Look, if you buy what Newman is selling, this is great, deadpan satire. A joke so close to its target, they become the same thing. And the gag is propelled further by a comic who just isn’t interested in signaling to the audience where the punchline is. Newman simply plays his songs and lets the listener parce out intent from the patchwork of images and melodies. The sequencing of the tracks is a clue. As is the placement of “Old Kentucky Home” immediately after “Yellow Man.” Newman gives the listener a huge dose of American racism, both from the North and South, and leaves it at that.

But I just don’t buy it. I don’t think Newman is racist. I just think he misses badly. The fulcrum of the joke that lets “Yellow Man” exist in a way that makes listeners comfortable hinges on listening to “Harlem Moon” and thinking “Wow, that’s horrible what people wrote about African Americans way back when.” Only to have Newman swoop in one track later with an updated version using contemporary racist attitudes towards Vietnam as the fuel. “Boy oh boy, we sure do look foolish,” we’re meant to think. “That witty troubadour Randy Newman sure gave us what for!”

Call me a killjoy but that just isn’t enough. There is truth to it, yes. But I can’t help the feeling that there were far too many people giggling for all the wrong reasons before, during, and after the song’s release. This is all speculation, but I feel a certain sense of “getting away it” layered in some of these 12 Songs. And believe me, Newman knows there are people like me out there who will write reviews like this. Years later, with the release of “Short People” he’d find out what a real miss looks like.

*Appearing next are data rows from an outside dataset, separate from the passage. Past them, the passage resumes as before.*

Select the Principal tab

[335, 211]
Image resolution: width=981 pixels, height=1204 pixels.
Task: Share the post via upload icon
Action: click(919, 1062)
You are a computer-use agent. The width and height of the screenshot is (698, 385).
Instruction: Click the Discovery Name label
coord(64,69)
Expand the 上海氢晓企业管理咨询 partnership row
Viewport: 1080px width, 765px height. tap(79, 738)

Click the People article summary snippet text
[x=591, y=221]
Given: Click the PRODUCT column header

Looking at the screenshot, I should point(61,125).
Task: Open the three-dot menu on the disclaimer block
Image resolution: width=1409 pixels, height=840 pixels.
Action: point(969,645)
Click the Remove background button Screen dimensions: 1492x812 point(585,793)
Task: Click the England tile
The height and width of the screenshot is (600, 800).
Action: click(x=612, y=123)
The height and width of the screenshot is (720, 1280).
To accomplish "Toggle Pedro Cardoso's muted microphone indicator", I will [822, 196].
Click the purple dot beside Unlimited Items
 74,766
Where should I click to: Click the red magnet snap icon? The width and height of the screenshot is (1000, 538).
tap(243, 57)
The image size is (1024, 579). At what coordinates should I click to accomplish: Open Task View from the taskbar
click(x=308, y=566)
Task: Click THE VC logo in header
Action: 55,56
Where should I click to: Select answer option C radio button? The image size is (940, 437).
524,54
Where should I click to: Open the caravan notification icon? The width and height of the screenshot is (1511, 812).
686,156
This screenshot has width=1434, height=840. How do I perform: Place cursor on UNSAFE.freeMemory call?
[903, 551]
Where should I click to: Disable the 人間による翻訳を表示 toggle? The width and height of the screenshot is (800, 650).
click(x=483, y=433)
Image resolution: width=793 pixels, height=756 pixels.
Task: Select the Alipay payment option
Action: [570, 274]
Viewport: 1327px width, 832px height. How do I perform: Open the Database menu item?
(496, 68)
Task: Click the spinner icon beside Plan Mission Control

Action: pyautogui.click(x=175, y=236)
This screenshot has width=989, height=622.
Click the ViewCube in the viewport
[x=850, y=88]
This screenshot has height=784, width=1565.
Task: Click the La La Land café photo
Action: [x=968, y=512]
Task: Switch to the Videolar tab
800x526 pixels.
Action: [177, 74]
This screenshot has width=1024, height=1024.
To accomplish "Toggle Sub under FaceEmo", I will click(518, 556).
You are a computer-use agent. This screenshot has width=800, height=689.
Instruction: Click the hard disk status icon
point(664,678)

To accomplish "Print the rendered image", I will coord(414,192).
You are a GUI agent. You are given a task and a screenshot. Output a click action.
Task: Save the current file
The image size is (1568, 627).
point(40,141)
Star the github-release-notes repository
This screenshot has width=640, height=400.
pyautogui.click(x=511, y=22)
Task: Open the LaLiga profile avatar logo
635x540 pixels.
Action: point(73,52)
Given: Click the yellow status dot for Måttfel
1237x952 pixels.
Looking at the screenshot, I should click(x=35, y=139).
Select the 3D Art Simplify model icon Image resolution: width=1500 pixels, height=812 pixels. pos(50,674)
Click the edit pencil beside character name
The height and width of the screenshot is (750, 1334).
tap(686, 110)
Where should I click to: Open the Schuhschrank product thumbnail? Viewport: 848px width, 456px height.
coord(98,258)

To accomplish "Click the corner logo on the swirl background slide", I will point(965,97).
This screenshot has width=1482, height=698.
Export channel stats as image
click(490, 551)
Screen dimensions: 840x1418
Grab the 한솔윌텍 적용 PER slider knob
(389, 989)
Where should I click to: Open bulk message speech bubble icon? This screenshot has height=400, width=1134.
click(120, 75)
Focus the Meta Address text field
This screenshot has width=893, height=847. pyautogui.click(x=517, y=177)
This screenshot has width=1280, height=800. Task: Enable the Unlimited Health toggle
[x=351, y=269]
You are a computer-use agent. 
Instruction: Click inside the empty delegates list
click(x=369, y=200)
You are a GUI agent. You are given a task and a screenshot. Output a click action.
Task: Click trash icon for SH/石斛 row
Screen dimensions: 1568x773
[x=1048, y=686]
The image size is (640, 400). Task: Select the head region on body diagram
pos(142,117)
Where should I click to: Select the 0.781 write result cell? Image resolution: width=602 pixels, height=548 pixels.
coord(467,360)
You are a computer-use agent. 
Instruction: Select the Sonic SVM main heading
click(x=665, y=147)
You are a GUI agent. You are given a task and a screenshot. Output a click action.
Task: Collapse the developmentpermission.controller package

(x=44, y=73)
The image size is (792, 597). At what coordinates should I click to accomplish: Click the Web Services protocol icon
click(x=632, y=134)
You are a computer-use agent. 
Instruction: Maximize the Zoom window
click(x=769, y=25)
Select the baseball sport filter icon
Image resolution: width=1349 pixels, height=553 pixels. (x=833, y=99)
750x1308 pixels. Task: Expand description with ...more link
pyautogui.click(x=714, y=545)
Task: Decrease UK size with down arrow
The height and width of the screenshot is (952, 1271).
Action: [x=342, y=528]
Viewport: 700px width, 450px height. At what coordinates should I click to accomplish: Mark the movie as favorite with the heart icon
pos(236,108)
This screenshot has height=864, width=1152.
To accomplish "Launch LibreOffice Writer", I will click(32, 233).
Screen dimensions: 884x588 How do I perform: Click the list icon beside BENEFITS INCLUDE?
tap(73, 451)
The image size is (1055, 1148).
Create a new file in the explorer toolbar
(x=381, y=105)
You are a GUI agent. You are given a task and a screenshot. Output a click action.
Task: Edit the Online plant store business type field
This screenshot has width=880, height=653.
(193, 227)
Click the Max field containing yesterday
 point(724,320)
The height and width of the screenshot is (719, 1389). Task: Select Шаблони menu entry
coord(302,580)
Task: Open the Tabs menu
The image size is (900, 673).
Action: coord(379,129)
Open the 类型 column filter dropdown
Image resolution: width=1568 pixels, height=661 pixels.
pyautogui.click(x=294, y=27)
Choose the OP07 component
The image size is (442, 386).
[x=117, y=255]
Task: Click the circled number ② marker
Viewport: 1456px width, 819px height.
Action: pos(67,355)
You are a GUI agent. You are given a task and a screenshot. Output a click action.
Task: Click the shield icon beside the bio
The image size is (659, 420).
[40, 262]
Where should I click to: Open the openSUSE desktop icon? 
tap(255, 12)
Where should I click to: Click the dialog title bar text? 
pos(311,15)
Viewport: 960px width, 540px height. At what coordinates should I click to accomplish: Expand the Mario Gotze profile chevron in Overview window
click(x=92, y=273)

But it isn’t just too-bold swings at stereotypes that make 12 Songs so uncompromising. The song “Suzanne” is, musically, one of my favorites on the record. Lyrically, it tells the first person story of a man who finds a woman’s phone number scrawled on a wall and plans to stalk her down and rape her. In what may be another sly sequencing joke, “Suzanne” follows “Mama Told Me Not to Come” which is one of Newman’s most joyous, paranoid, silly and ultimately great songs.

12 Songs is a nasty record. And it has to be up to each listener to decide if the tricks Newman is pulling are working or if you can see a little too much of the man behind the curtain to believe the illusions. So many critics hail these types of risks as bold or unflinching. But those platitudes really hinge on if you think the risks are working. Personally, they don’t work for me. So it’s difficult to salute the effort.

Newman would go on to release a truly great string of records throughout the 1970s. And to appreciate them it is a good idea to cozy up with the monsters in 12 Songs if only for a few listens. It doesn’t work all the time. And the record is far, far worse for the wear than anything thus far seen on The RS 500, but there is value in making the call yourself. And even within all that nastiness there are still a few genuinely perfect songs. “Mama Told Me Not To Come” is still the best anxiety-ridden nerd anthem anyone would write until the Talking Heads showed up. And “Suzanne” is “Frankie Teardrop” levels of terrifying. Try out 12 Songs. It is ok if you hate it.